2.4Reclassification, Exchange and Substitution. If the Common Stock is changed into the same or a different number of shares of any class or classes of stock, whether by recapitalization, reclassification or otherwise (other than by a subdivision or combination of shares or stock dividend or a reorganization, merger, consolidation or sale of assets provided for elsewhere in this Section 2), then the Holder of the Warrants shall be entitled to receive upon exercise of the Warrants, in lieu of the Warrant Shares immediately theretofore issuable upon exercise of the Warrants, the kind and amount of stock and other securities and property receivable upon such recapitalization, reclassification or other change, by the holders of the number of shares of Common Stock for which the Warrants could have been exercised immediately prior to such recapitalization, reclassification or other change.

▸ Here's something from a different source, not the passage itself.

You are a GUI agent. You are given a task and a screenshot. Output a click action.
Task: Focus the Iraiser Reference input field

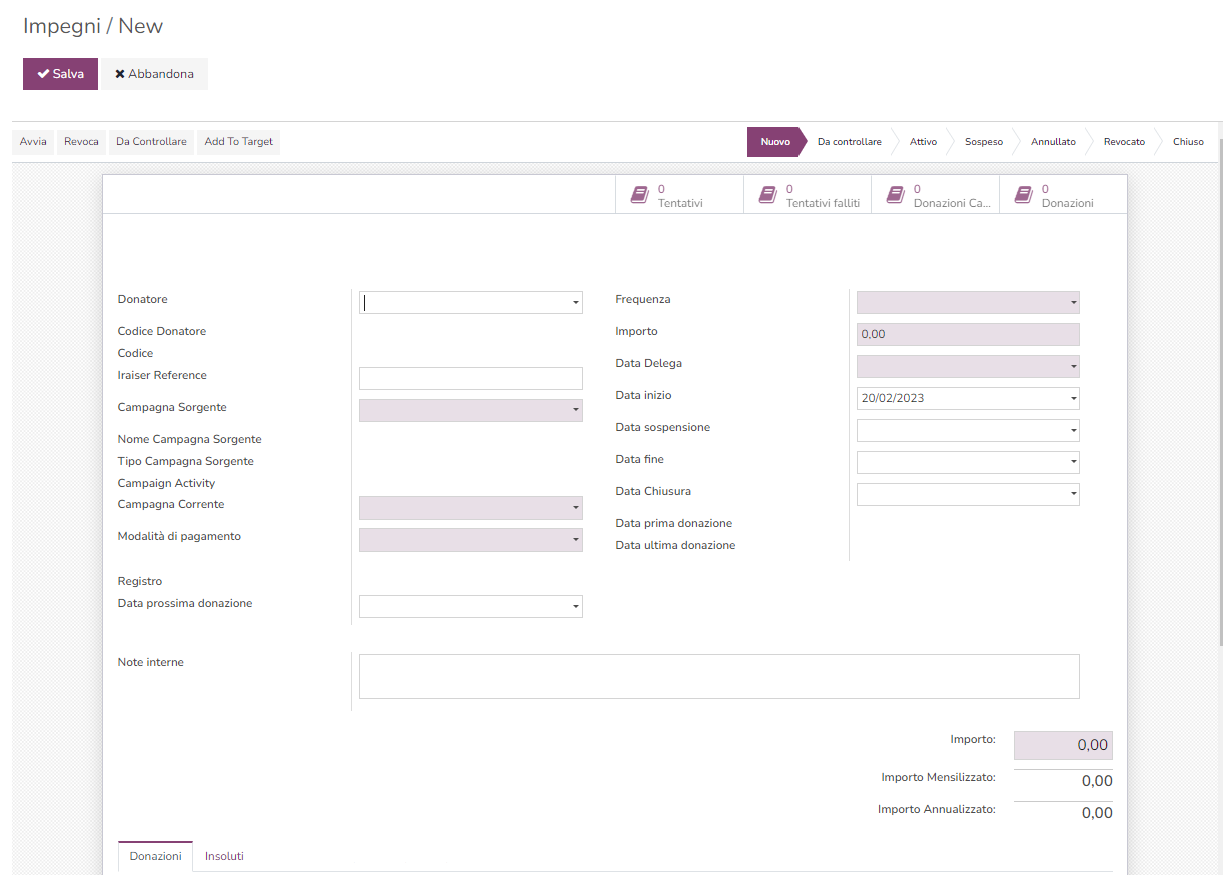pos(470,378)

2.5Reorganizations, Mergers, Consolidations or Sales of Assets. If any of the following transactions (each, a “Special Transaction”) shall become effective: (a) a capital reorganization, share exchange or exchange offer (other than a recapitalization, subdivision, combination, reclassification or exchange of shares provided for elsewhere in this Section 2), (b) a consolidation or merger of the Company with and into another entity, or (c) a sale or conveyance of all or substantially all of the Company's assets; then as a condition of any Special Transaction, lawful and adequate provision shall be made so that the Holder of the Warrants shall thereafter have the right to purchase and receive upon exercise of the Warrants, in lieu of the Warrant Shares immediately theretofore issuable upon exercise of the Warrants, the same amount and kind of securities, cash or property as it would have been entitled to receive upon the occurrence of such Special Transaction if it had been, immediately prior to such Special Transaction, the holder of the number of Warrant Shares then issuable upon exercise in full of this Warrant (the “Alternate Consideration”). The aggregate Exercise Price for this Warrant will not be affected by any Special Transaction. At the Holder's request, any successor to the Company or surviving entity in such Special Transaction shall issue to the Holder a new warrant consistent with the foregoing provisions and evidencing the Holder's right to purchase the Alternate Consideration for the aggregate Exercise Price upon exercise thereof. The terms of any agreement pursuant to which a Special Transaction is effected shall include terms requiring any such successor or surviving entity to comply with the provisions of this Section 2.5 and insuring that the Warrant (or any such replacement security) will be similarly adjusted upon any subsequent transaction analogous to a Special Transaction.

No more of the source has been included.